BUFERA ANALISTI: ALLARMANTI I DATI SEC

1 Agosto 2001, di Redazione Wall Street Italia

La Securities and Exchange Commission (SEC), l’organo di controllo di borsa USA, dopo aver intervistato 57 analisti appartenenti a nove societa’ di brokeraggio attive nelle IPO high-tech del 1999-2000, ha rivelato che 16 di loro, pari al 30%, ha acquistato partecipazioni in societa’ private e iniziato a seguire professionamente il titolo dopo la loro offerta iniziale.

Il numero di analisti che ha preso parte al sondaggio SEC e’ particolarmente ridotto, ma i risultati danno ulteriori elementi ai timori sui conflitti d’interesse a Wall Street.

Laura Unger, presidente della SEC ha infatti sottolineato che le cifre sono indicative di un problema piu’ ampio e che sono sufficienti a spingere l’agenzia a rafforzare le regole sulla trasparenza.
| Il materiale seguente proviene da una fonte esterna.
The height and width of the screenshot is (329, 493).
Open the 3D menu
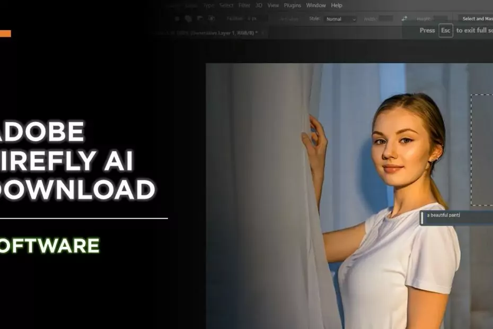point(258,5)
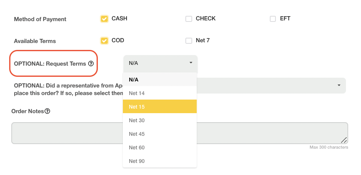Choose the Net 45 option
The width and height of the screenshot is (361, 175).
pos(137,134)
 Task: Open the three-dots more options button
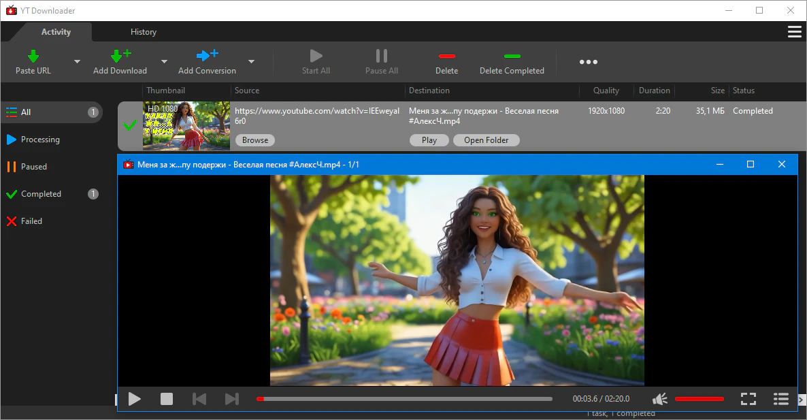(588, 62)
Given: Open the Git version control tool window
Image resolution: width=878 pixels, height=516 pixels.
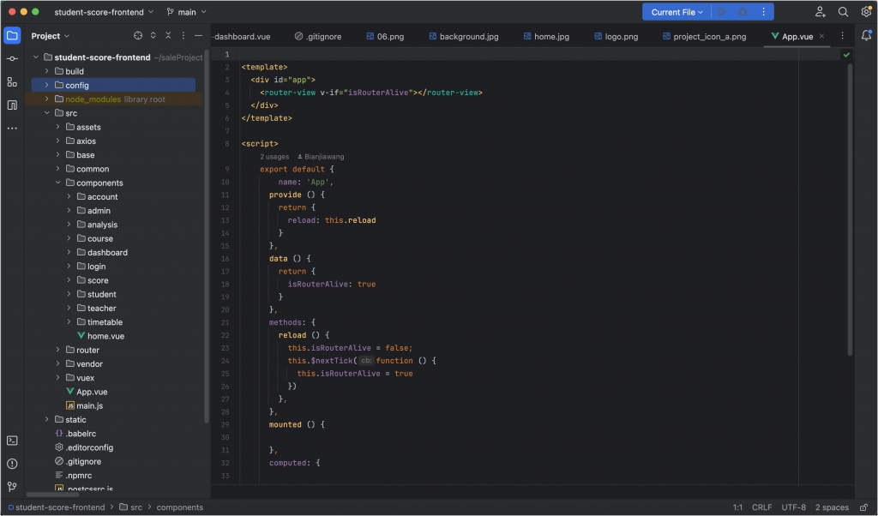Looking at the screenshot, I should (12, 487).
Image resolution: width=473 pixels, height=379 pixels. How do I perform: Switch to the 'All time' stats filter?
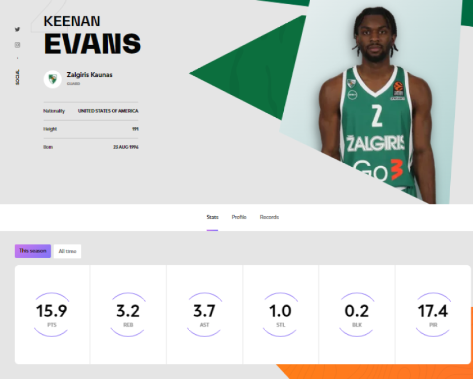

Unger ha testimoniato davanti al Congresso che gli analisti spesso iniziano la propria relazione con societa’ private e possono investire in queste prima degli investitori individuali a prezzi inferiori a quelli delle IPO e che in tre casi – non identificati – gli analisti hanno guadagnato da $100000 a $3,5 milioni eseguendo scambi contrari alle loro raccomandazioni d’acquisto sul titolo.

La Sec ha poi rilevato che gli analisti hanno sempre pubblicato ricerche positive sulla societa’ se la loro banca d’investimento era coinvolta nella sottoscrizione dell’IPO.

Il NYSE e il NASD impongono agli analisti di rivelare i propri interessi sui titoli seguiti, ma spesso questo si riduce a una frase pro-forma in coda alla ricerca.

La SEC, il NASD e la Securities Industry Association hanno recentemente proposto nuove linee guida per identificare con certezza ogni conflitto d’interessi.